History of Polonnaruwa

Polonnaruwa, historically the second most ancient city of Sri Lanka’s kingdoms, was a royal capital of both the Chola and Sinhalese kingdoms for three centuries. In the late 10th century, Chola dynasty of southern India invaded Sri Lanka and made its capital at Polonnaruwa after conquering Anuradhapura. Then the Sinhalese king Vijayabahu I defeated the Cholas and drove off from the island in 1070, he declared Polonnaruwa as his capital.

Under the reign of King Parakramabahu I (1153–86), Polonnaruwa reached its height. The king Parakramabahu I developed the city of Polonnaruwa with architects and technicians brought down from India and built huge buildings, planned beautiful parks and created a spectacular artificial lake called Parakrama Samudra (the sea of Parak rama) which was the main source of irrigation of that area. It is believed that the present lake is not the actual lake he created; it is merged with three older tanks. During 11th to 13th century, the city was renovated with additions and enlargements made by each successive generation.

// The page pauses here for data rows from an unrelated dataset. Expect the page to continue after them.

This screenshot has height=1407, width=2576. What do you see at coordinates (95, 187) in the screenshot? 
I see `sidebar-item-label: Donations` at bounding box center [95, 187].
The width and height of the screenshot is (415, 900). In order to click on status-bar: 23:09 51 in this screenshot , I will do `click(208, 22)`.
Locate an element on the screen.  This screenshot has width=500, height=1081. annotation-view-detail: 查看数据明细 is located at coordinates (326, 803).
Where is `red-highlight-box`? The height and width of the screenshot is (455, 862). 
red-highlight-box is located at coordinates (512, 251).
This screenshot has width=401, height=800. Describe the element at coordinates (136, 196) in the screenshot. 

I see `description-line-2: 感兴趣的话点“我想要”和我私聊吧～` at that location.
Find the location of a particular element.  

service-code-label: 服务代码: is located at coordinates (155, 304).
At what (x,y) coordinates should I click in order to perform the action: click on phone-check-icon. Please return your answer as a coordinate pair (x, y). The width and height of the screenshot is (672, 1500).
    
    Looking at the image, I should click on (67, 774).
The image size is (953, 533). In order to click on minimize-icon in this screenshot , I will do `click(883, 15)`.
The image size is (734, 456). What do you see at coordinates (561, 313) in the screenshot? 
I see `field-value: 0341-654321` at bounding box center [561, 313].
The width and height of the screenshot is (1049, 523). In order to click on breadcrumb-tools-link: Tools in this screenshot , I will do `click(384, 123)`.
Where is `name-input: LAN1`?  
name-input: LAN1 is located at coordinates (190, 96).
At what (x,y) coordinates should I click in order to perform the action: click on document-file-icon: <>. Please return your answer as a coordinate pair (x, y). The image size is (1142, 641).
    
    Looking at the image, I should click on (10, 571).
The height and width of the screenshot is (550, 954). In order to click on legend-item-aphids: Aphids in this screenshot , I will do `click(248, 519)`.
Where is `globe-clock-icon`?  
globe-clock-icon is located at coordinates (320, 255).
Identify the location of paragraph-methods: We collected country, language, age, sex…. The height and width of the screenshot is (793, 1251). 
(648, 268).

Parakramabahu I was followed by Nissanka Malla (1187–96), who virtually bankrupted the kingdom through his attempts. By the 13th century AD, new waves of attacks from southern India forced the Sinhalese kings to abandon the north of the island, and the centre of Sinhalese power shifted to the western side of the island – Kotte (near modern Colombo). In 1982, Unesco added the ancient city of Polonnaruwa to its World Heritage list.